Our Hybrid-RoBERTa-BiLSTM model achieves its state-of-the-art F1-score of 0.9585 with a moderate size of only 130 M parameters. This makes it significantly more efficient than the largest models, such as RoBERTa-large (355 M) and XLNet-large (340 M), while still outperforming them.
Figure 9 positions our hybrid model in a highly desirable quadrant of high performance and low latency. While models like DistilBERT offer the fastest inference (10 ms), they do so with considerable sacrifice in accuracy. Conversely, the largest models provide diminishing returns, as their significant computational overhead does not translate to superior performance. This analysis demonstrates that our proposed architecture represents an optimal balance, providing state-of-the-art accuracy without demanding prohibitive computational resources, making it a practical and effective solution for real-world deployment.
4.5. Theoretical and Practical Implication
The implications of this work are twofold. From a scientific perspective, it validates the hypothesis that investing in specialized, hybrid architectures for the classification head can yield substantial performance gains over even larger, more complex baseline transformers. From a practical standpoint, our model offers a more effective and reliable solution for real-world content moderation systems.
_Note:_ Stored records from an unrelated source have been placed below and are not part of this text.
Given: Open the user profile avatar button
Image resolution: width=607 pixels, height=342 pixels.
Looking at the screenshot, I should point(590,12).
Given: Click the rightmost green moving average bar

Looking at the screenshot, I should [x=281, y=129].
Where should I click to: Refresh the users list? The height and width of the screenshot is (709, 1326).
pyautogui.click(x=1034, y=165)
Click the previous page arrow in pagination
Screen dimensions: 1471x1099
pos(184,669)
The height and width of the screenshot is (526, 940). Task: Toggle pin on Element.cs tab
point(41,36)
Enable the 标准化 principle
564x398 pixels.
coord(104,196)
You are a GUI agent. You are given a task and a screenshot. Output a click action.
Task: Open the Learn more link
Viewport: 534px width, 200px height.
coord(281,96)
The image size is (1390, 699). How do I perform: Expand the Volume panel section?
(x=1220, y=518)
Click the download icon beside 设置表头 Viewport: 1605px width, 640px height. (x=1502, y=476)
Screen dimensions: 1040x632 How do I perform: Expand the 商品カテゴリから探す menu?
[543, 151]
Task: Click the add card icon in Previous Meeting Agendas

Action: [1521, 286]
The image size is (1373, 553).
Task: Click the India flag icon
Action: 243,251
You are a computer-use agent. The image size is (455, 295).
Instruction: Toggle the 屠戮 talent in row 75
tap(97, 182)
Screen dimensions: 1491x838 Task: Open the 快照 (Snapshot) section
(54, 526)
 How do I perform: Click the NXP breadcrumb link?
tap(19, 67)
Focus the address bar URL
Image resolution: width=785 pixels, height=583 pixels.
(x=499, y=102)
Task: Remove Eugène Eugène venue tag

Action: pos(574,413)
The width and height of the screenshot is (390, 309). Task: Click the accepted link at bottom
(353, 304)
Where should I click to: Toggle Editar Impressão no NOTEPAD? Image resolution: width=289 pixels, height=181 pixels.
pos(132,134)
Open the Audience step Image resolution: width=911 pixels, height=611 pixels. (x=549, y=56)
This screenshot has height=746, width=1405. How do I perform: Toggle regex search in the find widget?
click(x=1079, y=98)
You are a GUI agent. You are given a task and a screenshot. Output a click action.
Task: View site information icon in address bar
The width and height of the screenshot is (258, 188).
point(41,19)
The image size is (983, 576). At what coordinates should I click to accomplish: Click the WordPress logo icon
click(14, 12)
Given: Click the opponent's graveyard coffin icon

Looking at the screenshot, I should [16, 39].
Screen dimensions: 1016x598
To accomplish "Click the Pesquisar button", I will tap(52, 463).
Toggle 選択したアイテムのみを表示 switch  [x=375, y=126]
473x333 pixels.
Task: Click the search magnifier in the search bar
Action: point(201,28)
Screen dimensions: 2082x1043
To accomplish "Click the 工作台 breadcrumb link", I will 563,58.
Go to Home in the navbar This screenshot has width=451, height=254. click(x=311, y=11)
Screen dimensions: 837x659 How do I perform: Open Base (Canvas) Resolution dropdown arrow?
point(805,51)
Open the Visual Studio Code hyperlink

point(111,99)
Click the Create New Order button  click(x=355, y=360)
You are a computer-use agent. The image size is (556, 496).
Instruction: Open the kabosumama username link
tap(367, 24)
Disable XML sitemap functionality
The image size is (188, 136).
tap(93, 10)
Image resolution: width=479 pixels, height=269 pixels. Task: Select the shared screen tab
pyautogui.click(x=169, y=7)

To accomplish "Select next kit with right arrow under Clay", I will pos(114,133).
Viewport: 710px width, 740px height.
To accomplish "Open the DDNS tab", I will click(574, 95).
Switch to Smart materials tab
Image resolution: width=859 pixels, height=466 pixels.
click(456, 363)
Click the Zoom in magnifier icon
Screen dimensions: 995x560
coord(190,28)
Its notable reduction in false negatives means fewer instances of cyberbullying are missed, while its high precision ensures that benign content is not incorrectly flagged. Furthermore, the efficiency analysis revealed that this state-of-the-art performance is achieved with moderate computational resources, making it a viable solution for deployment at scale.
5. Conclusions
This study introduced a novel hybrid deep learning architecture, the Hybrid-RoBERTa-BiLSTM-Attention model, for the critical task of cyberbullying detection. Through a rigorous process of systematic hyperparameter optimization and a comprehensive benchmark against eight state-of-the-art transformer models, we demonstrated the unequivocal superiority of our proposed approach. The results confirm that our model achieves a new state-of-the-art performance, leading across all key metrics, including a significantly higher F1-score (0.9585) and the AUC (0.9850). The success is attributed to the architectural synergy where the BiLSTM captures long-range sequential context, and the attention mechanism dynamically focuses on the most discriminative linguistic features—capabilities that go beyond standard fine-tuning.
Despite the promising results, we acknowledge several limitations that provide clear directions for future research. First, our model’s performance was validated on a specific English-language dataset. Its generalizability to other languages, dialects, or online platforms with distinct communication norms remains an open question. Second, our work is exclusively focused on textual data. Modern online harassment is increasingly multi-modal, involving images, memes, and videos, which our current architecture is not designed to analyze. Third, the model classifies text in isolation and does not consider broader conversational or social graph context, such as the history of interaction between users, which can be crucial for interpreting ambiguous messages. Finally, like many complex deep learning models, the “black-box” nature of our architecture presents challenges for interpretability, a key consideration for real-world moderation systems where transparent reasoning is often required. Future work should aim to address these challenges to build more comprehensive, context-aware, and transparent online safety systems.